Human mediation is a dynamic, trajectory-driven process: disputants' intentions, emotions, and context shift over turns, so per-turn, off-topic scoring hides real progress. SoCRATES reframes evaluation by constructing multi-domain scenarios from real conflicts and scoring only the topic-localized turns that advance mediation—yielding higher evaluator alignment and clearer diagnosis of social-adaptation gaps.
Key Findings
- Topic-localized evaluation improves signal: the paper's evaluator reaches 0.82 alignment with human experts and more than doubles agreement compared to a naive per-turn baseline, so evaluators better reflect whether a turn actually advances mediation.
- Broad, realistic testbeds reveal limited current capability: across eight benchmarked LLMs, the best mediator closes only about one third of the unmediated consensus gap, indicating substantial headroom for model improvements in social adaptation.
- Performance depends strongly on socio-cognitive axes: evaluation varies sharply by strategic posture, party composition, history length, emotional reactivity, and cultural identity—implying that robustness to these axes is the key bottleneck for practical mediation.
- Agentic scenario pipeline: SoCRATES synthesizes scenarios from real conflicts and systematically varies domains and socio-cognitive conditions, enabling controlled, diverse stress tests rather than a few expert-authored cases.
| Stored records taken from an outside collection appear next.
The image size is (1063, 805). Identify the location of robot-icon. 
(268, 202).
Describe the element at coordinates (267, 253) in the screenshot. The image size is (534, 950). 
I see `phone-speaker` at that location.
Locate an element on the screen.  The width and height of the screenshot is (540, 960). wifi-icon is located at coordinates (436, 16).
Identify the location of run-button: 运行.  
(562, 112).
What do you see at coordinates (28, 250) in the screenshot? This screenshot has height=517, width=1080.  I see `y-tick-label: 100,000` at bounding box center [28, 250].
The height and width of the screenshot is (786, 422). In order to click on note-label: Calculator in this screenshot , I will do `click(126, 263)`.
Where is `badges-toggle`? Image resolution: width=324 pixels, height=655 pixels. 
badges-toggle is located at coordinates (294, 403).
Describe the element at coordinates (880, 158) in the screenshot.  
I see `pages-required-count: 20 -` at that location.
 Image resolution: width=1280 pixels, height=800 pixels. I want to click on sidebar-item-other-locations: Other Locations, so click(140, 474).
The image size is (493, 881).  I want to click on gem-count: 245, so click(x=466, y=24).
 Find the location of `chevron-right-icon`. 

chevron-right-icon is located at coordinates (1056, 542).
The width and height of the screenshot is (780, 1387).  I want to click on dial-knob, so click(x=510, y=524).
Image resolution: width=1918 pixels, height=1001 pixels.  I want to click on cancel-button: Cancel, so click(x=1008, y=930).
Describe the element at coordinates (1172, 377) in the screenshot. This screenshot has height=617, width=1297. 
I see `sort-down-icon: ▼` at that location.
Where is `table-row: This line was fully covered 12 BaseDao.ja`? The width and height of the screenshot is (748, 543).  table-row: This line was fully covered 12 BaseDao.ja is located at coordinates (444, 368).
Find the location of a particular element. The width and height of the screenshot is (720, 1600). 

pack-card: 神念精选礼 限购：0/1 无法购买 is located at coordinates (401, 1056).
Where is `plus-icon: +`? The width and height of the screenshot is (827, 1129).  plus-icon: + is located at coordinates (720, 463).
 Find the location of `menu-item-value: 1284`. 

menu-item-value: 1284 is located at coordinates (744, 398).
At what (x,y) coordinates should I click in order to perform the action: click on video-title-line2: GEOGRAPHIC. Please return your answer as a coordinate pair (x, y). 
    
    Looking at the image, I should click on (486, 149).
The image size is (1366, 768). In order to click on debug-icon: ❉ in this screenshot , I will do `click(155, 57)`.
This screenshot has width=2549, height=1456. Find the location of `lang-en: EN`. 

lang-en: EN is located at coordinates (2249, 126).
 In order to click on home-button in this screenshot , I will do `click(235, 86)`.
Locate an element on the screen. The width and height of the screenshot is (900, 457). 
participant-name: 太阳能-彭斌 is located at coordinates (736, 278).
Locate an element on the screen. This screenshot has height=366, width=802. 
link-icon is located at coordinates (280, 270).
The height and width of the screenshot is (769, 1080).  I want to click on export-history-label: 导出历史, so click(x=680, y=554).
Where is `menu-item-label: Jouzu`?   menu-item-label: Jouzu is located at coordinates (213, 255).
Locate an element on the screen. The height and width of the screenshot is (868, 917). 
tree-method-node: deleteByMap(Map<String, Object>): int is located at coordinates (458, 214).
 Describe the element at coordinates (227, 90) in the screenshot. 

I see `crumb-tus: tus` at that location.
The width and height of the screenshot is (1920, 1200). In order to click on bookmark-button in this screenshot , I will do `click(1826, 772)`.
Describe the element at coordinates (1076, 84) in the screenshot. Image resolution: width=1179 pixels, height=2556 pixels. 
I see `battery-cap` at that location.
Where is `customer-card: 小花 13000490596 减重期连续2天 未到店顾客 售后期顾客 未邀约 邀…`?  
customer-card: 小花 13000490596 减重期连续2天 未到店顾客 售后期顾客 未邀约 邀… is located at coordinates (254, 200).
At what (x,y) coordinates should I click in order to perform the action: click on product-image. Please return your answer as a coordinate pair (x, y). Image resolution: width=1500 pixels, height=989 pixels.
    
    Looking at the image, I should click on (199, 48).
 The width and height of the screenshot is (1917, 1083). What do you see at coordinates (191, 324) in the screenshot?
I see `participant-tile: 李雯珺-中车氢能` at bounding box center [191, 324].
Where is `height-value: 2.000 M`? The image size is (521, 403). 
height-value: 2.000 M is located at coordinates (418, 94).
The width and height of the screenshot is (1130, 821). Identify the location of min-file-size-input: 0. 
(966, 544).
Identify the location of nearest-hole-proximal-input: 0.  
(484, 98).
Who It's For and Trade-offs
Great fit if you are developing or evaluating LLM-based social agents, research on human–AI mediation, or building benchmarks that stress social-adaptive behaviors. The suite helps diagnose which socio-cognitive axes break down and where model improvements should focus. Look elsewhere if you need real-world field trials with live human subjects—SoCRATES is a simulation-derived benchmark and abstracts some real-world noise and longitudinal effects that only deployment studies can capture.
Where It Fits
Unlike prior per-turn or small expert-case testbeds, SoCRATES emphasizes (1) realistic, agentically generated scenarios, (2) multi-axis socio-cognitive variation, and (3) topic-localized scoring. This makes it complementary to human-subject evaluations and useful as a reproducible stress-testing layer for mediator-capability research.
Methodological notes
The benchmark includes eight domains, probes five adaptation axes (strategic posture, party composition, history length, emotional reactivity, cultural identity), and pairs the scenario suite with an evaluator trained to score only turns that move a topic forward. The paper reports evaluator vs. expert agreement, cross-model benchmarking, and per-axis breakdowns that expose where current LLMs fail to adapt socially.